The evidence showed that simple Internet searches could identify which farmers farmed what land and could provide contact information for those farmers.  In addition, the Defendant also demonstrated that she could recite most of her customers’ information from memory.  Finally, the rest of the information on the list essentially reflected the farmers’ previous insurance coverage on their crops. “It is undisputed that the individual farmers had all of that information and that Arlene could have obtained the information from them through a simple telephone call.  Also, once a customer changed agencies, all of the customer’s prior insurance information became available from the insurance carrier’s Web site. Though the exact information required to transfer a customer is a bit unclear, the record shows that, at most, all that is required is the customer’s name, address, type of crops, and signature, all of which are ascertainable by proper means.”
Although reversing the lower court and finding in favor of Defendants as it relates to the misappropriation of trade secrets claim, and thus reducing the damages by $140,000, Plaintiffs still prevailed on its breach of contract claim to the tune of over $360,000.
First Express Servs. Grp., Inc. v. Easter, 286 Neb. 912 (2013).

A recent decision out of the United States District Court for the Eastern District of Pennsylvania highlighted an issue that is often confusing to clients, and possibly non-IP attorneys – the difference between a trade name and trademark.  It is generally understood that a trade name represents the name a company uses for business purposes and a trademark is the distinctive identifier of the source of particular goods or services.  However, can the identification of one versus the other affect a trademark infringement matter?  The short answer is yes.

This case involved the, Plaintiff, the owner of a registered trademark for EVERLINA LAURICE and common law trademark LAURICE in connection with fragrances generally, suing Defendants over its use of “Laurice & Co.” (Saks Fifth Avenue was a named defendant having sold the product).  The Court considered the likelihood of confusion factors in granting Defendant’s Motion for Summary Judgment.  In doing so, it included, in a footnote, that there is indeed a distinction between a trade name and a trademark which shall be considered as part of the overall likelihood of confusion analysis in a trademark infringement matter:

“Defendants assert that they are entitled to summary judgment pursuant to Rule 56 because the undisputed factual record shows that “Laurice & Co.” has only been utilized as a trade or business name, not a trademark, and thus negates the likelihood of confusion element required in Plaintiff’s various trademark infringement and unfair competition claims.
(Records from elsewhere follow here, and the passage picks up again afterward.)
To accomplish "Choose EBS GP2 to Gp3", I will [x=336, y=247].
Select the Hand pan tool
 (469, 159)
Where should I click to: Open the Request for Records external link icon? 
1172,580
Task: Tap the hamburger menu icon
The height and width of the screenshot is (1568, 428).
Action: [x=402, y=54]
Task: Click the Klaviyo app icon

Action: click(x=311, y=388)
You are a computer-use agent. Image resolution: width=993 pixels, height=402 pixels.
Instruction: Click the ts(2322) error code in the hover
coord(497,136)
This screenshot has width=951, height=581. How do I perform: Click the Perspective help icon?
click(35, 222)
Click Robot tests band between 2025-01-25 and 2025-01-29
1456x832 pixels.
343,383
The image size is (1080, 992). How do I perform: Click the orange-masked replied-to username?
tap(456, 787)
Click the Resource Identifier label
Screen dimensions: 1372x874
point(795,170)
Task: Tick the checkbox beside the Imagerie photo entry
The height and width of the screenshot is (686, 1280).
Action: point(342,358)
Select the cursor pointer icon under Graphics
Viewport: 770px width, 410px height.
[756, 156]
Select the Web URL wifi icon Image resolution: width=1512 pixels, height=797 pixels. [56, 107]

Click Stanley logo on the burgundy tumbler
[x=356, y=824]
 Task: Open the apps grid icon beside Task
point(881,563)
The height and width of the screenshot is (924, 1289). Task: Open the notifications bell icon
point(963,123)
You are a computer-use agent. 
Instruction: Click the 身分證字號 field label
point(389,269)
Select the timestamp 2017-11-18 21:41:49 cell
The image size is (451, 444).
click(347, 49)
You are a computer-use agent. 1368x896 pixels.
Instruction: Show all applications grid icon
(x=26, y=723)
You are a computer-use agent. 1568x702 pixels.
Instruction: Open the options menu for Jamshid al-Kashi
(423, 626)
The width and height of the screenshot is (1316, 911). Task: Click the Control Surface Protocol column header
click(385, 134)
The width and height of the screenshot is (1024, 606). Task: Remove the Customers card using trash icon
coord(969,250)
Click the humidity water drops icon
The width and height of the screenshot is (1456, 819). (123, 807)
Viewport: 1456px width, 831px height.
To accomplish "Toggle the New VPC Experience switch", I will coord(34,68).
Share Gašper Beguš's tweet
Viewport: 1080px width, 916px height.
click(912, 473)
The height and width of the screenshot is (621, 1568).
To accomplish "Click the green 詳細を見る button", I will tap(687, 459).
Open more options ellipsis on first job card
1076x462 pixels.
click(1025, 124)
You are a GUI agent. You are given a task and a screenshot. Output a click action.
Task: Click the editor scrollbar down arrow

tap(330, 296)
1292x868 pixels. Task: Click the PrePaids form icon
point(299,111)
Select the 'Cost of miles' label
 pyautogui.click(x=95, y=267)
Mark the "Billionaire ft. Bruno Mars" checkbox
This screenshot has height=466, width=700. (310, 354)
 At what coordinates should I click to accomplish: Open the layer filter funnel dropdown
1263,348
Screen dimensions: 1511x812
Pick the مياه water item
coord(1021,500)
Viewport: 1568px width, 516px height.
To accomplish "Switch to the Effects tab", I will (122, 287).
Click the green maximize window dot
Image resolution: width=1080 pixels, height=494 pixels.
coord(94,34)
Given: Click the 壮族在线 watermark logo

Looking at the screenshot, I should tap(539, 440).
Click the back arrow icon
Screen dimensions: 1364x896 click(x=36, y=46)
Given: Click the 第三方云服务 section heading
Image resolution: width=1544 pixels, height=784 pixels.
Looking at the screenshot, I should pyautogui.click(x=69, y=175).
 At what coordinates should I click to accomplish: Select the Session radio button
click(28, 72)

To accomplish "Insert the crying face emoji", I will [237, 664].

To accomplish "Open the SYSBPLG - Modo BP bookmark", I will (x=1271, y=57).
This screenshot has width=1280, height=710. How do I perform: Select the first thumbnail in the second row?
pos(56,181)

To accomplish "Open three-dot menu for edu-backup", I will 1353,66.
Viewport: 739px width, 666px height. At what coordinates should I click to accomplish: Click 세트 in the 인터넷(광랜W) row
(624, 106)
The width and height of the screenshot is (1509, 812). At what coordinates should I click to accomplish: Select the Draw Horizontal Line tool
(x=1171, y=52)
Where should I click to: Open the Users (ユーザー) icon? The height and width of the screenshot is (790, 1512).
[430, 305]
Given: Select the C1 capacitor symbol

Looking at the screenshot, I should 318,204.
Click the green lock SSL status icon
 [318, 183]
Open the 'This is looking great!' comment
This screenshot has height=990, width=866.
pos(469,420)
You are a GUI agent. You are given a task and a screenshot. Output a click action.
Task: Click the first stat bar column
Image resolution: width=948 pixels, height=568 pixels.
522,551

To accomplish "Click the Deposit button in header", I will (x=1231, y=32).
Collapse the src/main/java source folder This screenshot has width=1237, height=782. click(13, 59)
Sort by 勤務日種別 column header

See Defs.’ Mem. in Support of Mot. Summ. J., 6–8, ECF No. 83–1. The court agrees that the use of “Laurice & Co.” as a trade name rather than a trademark is a relevant consideration when evaluating likelihood of confusion, but rejects the suggestion that such a distinction is dispositive. While the use of Laurice & Co. in the context of a trade name may suggest that consumer confusion between the parties’ products is less likely, the inquiry does not end there.”

Ultimately, this Court questioned the strength of the Plaintiff’s marks since they corresponded to the personal names of the Plaintiff.  Combined with the fact that Defendant’s name was Laurice and questionable signs of actual confusion since Defendant’s use began over a decade earlier, the Court held that there was no cause of action here.  As such, Defendants prevailed and its use of the Laurice & Co., including as part of a domain name, was not actionable.

Harp v. Rahme, CIV.A. 12-02401, 2013 WL 6169561 (E.D. Pa. Nov. 25, 2013).